Leistbarer Wohnraum beendet Wohnungslosigkeit, ist aber knapp und stark nachgefragt. Wer seine Wohnung an Menschen vermieten möchte, die von Obdach- oder Wohnungslosigkeit betroffen sind, kann dies über neunerimmo tun. Hier sprechen Ulrike Pilgram, Geschäftsführung neunerimmo und Judith Moser-Harnoncourt, Leiterin Projektentwicklung, über dringenden Wohnbedarf, Vorurteile und darüber, was eine Stadt zu einer gerechten Stadt macht.
Welche Wohnungen braucht es gerade am dringendsten?
Beide: Jede leistbare Wohnung. Große Wohnungen werden besonders benötigt.
Ulrike Pilgram: Generell benötigen wir jede Wohnungsgröße. Da der Bestand an großen Wohnungen geringer ist, sind diese besonders gefragt.
Judith Moser-Harnoncourt: Wobei die Ausgewogenheit zwischen großen und kleinen Wohnungen wichtig ist.
Wer kann seine Wohnung über neunerimmo oder direkt an obdach- und wohnungslose Menschen vermieten?
Pilgram: Wir arbeiten mit privaten Vermieter*innen und gewerblichen und gemeinnützigen Bauträgern zusammen. Jedes einzelne Engagement ist wichtig. Man soll den Mut haben, an uns heranzutreten und mit uns reden. Wenn eine Wohnung da ist, die vermietet werden kann, bitte einfach bei uns anrufen. Jeder m2 zählt.
Jedes einzelne Engagement ist wichtig. Jeder m2 zählt.

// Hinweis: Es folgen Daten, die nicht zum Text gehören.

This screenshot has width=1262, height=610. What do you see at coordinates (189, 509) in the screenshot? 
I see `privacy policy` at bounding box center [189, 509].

Ulrike Pilgram, Geschäftsführung neunerimmo
Jeder m2 zählt. Gibt es Mindestanforderungen an die Wohnungen und übernimmt neunerimmo Renovierungsarbeiten?
Pilgram: Wir akquirieren Wohnungen für obdach- und wohnungslose Menschen. Es geht stark um die Leistbarkeit der Wohnung und um eine Vermietung von mindestens drei Jahren, im Idealfall länger bzw. unbefristet. Wir haben keine Ressourcen, um Wohnungen komplett zu sanieren. Es sei denn, die Wohnung kann dann super günstig vermietet werden. Die Wohnung soll bewohnbar und leistbar sein und eine bestimmte Mietdauer haben.
Seid ihr seitens der Vermieter*innen auch mit Vorurteilen gegenüber wohnungs- und obdachlosen Menschen konfrontiert?
Moser-Harnoncourt: Für mich ist es sehr motivierend, die Baubranche auf unsere Zielgruppe und auf Wohnungslosigkeit hinzuweisen und ihnen auch die Scheu zu nehmen, an sie zu vermieten. Wir hören von diffusen Vorbehalten. Da ist es wichtig, die Baubranche und unsere Partner*innen aufzuklären, dass dieser Neustart mit einer eigenen Wohnung gut ist und oft gelingt.
Pilgram: Ich finde es spannend, dieses Klischee des obdachlosen Mannes, das in vielen Köpfen der Menschen drinnen ist, aufzubrechen. Wenn Vermieter*innen merken: ‚Hey, das sind Menschen wie wir‘, dann haben wir es geschafft zu vermitteln, dass Wohnungslosigkeit jede*n treffen kann.
Warum gibt es eurer Meinung nach nicht genug leistbaren Wohnraum?
Moser-Harnoncourt: Der Leerstand ist in Wien und ganz Österreich gravierend. Wir bauen, bauen, bauen, meist hochpreisige Wohnungen, aber nicht genug leistbare Wohnungen. Wenn Menschen Anlegerwohnungen kaufen, sollen sie das tun. Aber bevor eine Wohnung zehn Jahre lang leer steht, könnte man sie zwischenzeitlich gemeinsam mit uns sehr vernünftig nutzen.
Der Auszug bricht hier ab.